**Exercise requirements**:
Continue the forum post about connection problems in a mixed physical and virtual ELK cluster, picking up right after its last sentence.

**Given passage**:

Hello,
I have an ELK stack that has been up and running for a few years now. Until recently the cluster was made up of all VMWare VMs, 3 master/data nodes and 2 data only nodes for older log data. We use the hot/cold architecture with the nodes labeled live/archive. Recently I added a physical host running 2 instances of ES, one master/live-data and one archive-data and removed one of the master VMs.
After adding the physical node I started having problems with one of the existing master-eligible VMs during the initial shard re-balance. In the logs I was seeing messages saying that the master node timed out when sending monitoring requests to the bad node and also messages saying that a response had been received after timing out. This was causing issues for logstash and I needed the cluster back so I shut down the VM that was reporting issues.
Everything worked again until I tried to move data from hot to cold nodes. During the process I started seeing the same errors in the master node logs about one of my data-only cold nodes. I tested ping between the master and cold node and noticed packet loss. When pinging out from the issue node I saw messages saying "ping: sendmsg: no buffer space available" and also had issues with the SSH session. I tried multiple settings to increase buffers but I never found a setting that resolved the issue. I tried to reboot the node and also increase the memory heap but I kept having issues until I shut the node down. Shortly after shutting down this node I began having the same problems with the other cold VM and I had to bring it down as well.
At this point I am running 2 hot masters (one vm and one physical) and 1 physical data-only cold node. I know I need to get a 3rd master into the mix but I would like to find out what is going on before I make any more changes to the cluster. Can anyone provide insight to why I am seeing connection issues and how I might go about resolving them? Is a mixed cluster (physical/virtual) supported and are there any special considerations that need to be taken to prevent these issues.

Item position entries:
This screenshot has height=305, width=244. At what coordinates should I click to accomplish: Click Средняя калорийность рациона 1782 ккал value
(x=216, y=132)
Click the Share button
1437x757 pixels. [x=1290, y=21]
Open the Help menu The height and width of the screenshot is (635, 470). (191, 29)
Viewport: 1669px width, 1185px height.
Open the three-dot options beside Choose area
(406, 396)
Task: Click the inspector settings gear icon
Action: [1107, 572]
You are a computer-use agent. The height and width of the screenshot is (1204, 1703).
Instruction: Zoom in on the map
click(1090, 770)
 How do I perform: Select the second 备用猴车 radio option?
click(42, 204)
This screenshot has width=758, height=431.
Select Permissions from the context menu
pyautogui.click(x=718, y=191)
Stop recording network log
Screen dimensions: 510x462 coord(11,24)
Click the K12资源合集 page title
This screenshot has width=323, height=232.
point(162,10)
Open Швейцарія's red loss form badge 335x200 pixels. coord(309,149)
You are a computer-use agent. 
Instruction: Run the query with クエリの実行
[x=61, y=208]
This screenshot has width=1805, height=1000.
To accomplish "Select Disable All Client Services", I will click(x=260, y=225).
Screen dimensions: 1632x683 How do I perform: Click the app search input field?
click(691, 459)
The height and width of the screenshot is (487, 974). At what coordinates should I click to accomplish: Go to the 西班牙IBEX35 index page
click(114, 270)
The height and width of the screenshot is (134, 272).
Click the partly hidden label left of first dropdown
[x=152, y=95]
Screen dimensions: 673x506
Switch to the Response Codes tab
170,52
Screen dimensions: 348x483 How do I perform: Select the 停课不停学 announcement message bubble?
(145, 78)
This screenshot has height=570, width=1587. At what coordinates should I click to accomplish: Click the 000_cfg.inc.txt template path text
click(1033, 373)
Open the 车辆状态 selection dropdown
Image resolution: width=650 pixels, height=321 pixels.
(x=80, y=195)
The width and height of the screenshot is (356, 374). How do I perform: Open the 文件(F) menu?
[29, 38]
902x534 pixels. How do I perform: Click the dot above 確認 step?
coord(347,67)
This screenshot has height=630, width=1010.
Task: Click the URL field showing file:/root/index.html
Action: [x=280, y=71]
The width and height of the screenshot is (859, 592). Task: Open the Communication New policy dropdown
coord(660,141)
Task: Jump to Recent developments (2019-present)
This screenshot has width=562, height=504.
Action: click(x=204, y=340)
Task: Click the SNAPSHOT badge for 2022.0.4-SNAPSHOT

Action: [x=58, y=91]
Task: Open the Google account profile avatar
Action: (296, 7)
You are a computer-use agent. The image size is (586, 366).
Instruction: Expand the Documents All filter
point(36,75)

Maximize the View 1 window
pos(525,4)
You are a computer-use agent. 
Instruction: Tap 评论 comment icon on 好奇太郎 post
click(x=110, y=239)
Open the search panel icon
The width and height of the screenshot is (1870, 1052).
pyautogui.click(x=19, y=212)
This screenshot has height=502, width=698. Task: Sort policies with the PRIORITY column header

**Written answer**:
I understand this post may be confusing so please let me know if i can clarify anything or provide any more information. Thank you in advance!
Jonathan Spino
Current Cluster Info:
'
' [madmin@mbatlgl-es1 ~]$ curl -XGET 'http://localhost:9200/_nodes/process?pretty'
{
"_nodes" : {
"total" : 3,
"successful" : 3,
"failed" : 0
},
"cluster_name" : "mbatlgl",
"nodes" : {
"-KKM0U22RZeavf9U8CP4ug" : {
"name" : "mbatlgl-ark0",
"transport_address" : "192.168.9.29:9301",
"host" : "192.168.9.29",
"ip" : "192.168.9.29",
"version" : "5.6.8",
"build_hash" : "688ecce",
"roles" : [
"data", "ingest"
],
"attributes" : {
"box_type" : "archive"
},
"process" : {
"refresh_interval_in_millis" : 1000,
"id" : 30404,
"mlockall" : false
}
},
"VBqOu8fZQ72epEZzcn5QpQ" : {
"name" : "mbatlgl-es0",
"transport_address" : "192.168.9.29:9300",
"host" : "192.168.9.29",
"ip" : "192.168.9.29",
"version" : "5.6.8",
"build_hash" : "688ecce",
"roles" : [
"master", "data", "ingest"
],
"attributes" : {
"box_type" : "live"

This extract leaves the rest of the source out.